Opiniones

Eva Clavería. Lenguaje manipulado

Uno de los mayores logros del neoliberalismo es la manipulación del lenguaje.
Por ejemplo, la palabra reforma ya no quiere decir mejora sino retroceso. La solidaridad no consiste en redistribuir desde los ricos hacia los pobres, sino de favorecer a los ricos a costa de los pobres, la igualdad es cada vez menos una igualdad entre clases para devenir casi en exclusiva en una igualdad entre sexos.
Garantizar las pensiones ya  no quiere decir que en el futuro los pensionistas tengan una jubilación digna,  sino que las pensiones públicas no hayan desaparecido, aunque la cuantía de las mismas  se sitúen por debajo del umbral de la pobreza.

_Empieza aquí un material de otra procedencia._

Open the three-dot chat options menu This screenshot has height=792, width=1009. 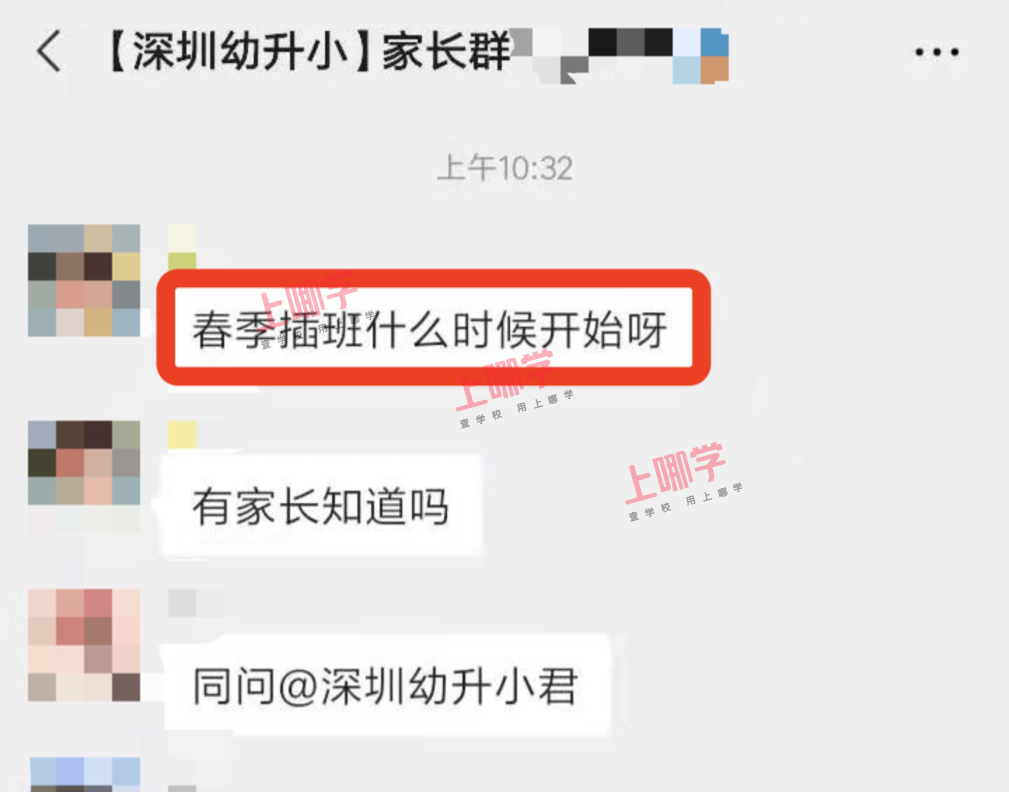coord(937,52)
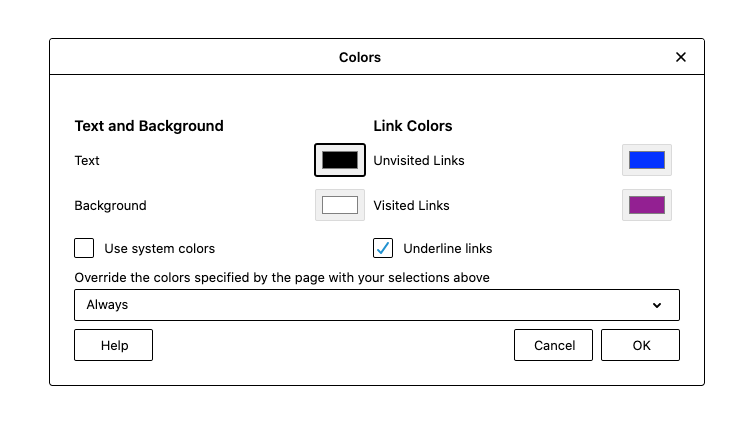Click the Colors dialog title
744x426 pixels.
pyautogui.click(x=360, y=57)
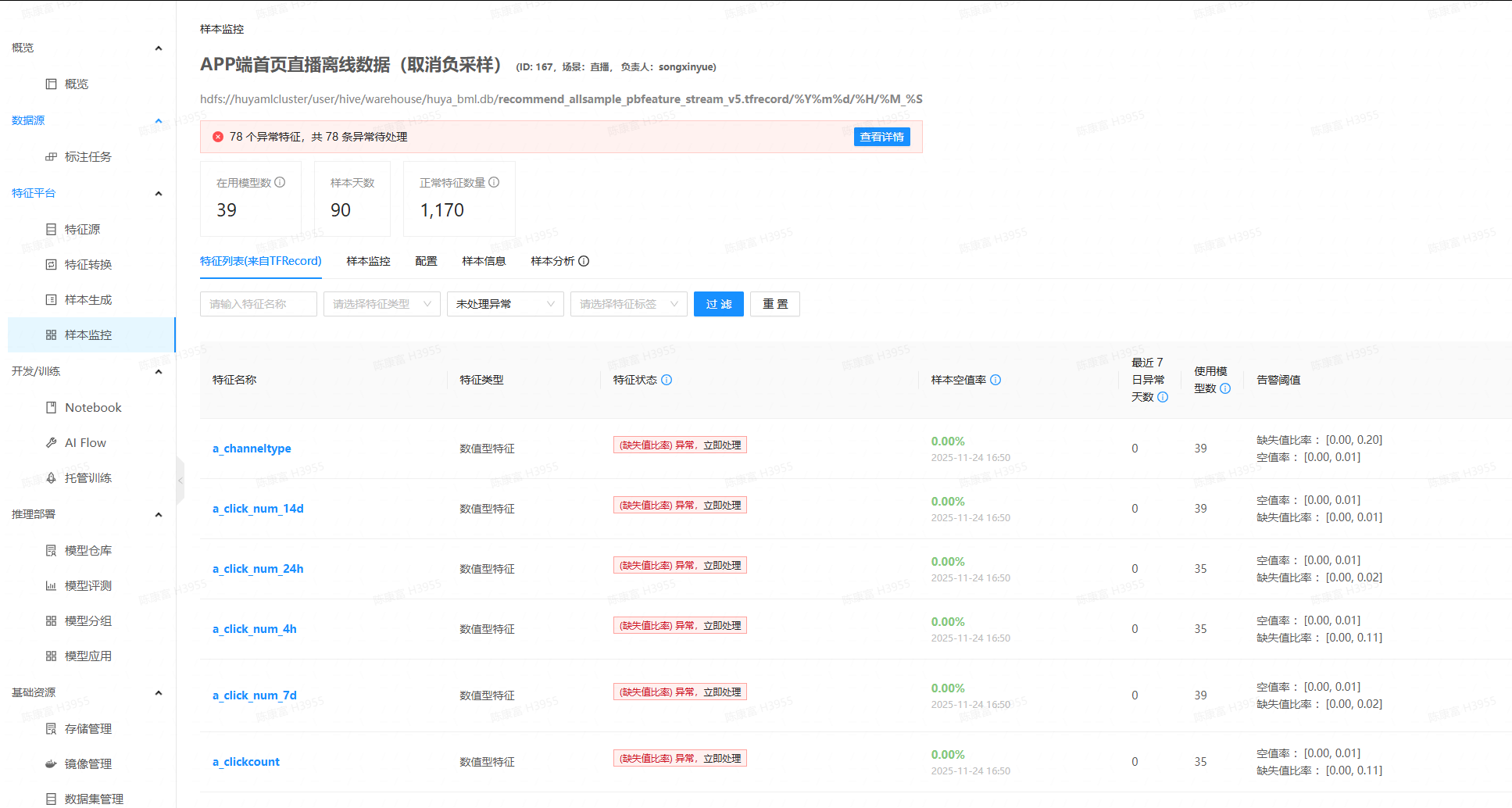Click the info icon next to 样本分析
Image resolution: width=1512 pixels, height=808 pixels.
coord(584,261)
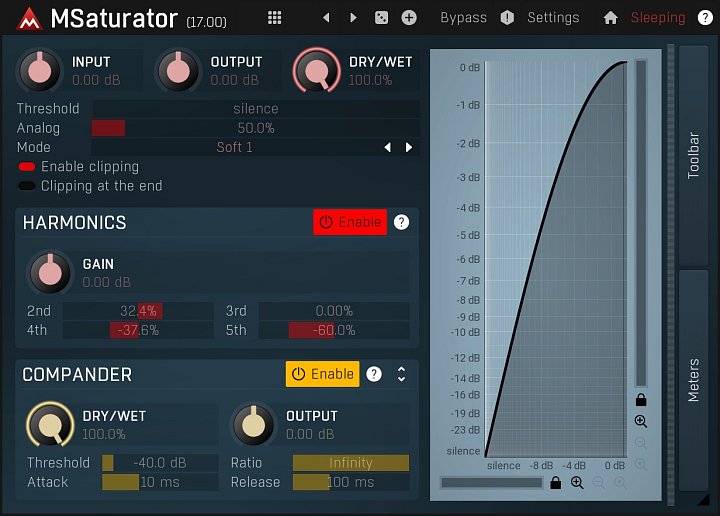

Tampoco una “salida social” de la crisis consiste en que quienes salgan mejor parados de la misma sean los trabajadores y las clases medias, sino los grandes patrimonios. Privilegio se considera ahora cualquier derecho laboral de los trabajadores “normales” pero no la utilización que los grandes directivos realizan del derecho laboral o mercantil para gozar de bonos, jubilaciones o contratos blindados de escándalo.
Esta continua manipulación ha hecho creer  que todos nuestros males han sido producto del supuesto egoísmo de los trabajadores y no  de los intereses del capital. Es muy evidente que quienes han creado la  precariedad  del mercado de trabajo, en España y en otros muchos países, han sido los Gobiernos con sus políticas. Unas políticas que han alimentado un segundo mercado de trabajo con el objetivo último de hacerlo mucho más barato (en salarios, en prestaciones sociales, en costes de despido)  mediante normas y subvenciones de las que se han aprovechado masivamente las empresas. Hay que decir que son muy pocos los resultados sobre la estabilidad a largo plazo del empleo y con nefastas consecuencias sobre la estructura y la productividad de nuestro sistema económico, sin que ninguna de las sucesivas reformas que se han realizado, supuestamente para acabar con dicha dualidad haya variado la situación salvo para empeorarla.
Es hora de empezar a llamar a las cosas por su nombre, dejarnos de demagogias y empezar a aplicar de una vez medidas que verdaderamente creen empleo y que no solamente sirvan para que el despido sea más barato y el trabajo más precario.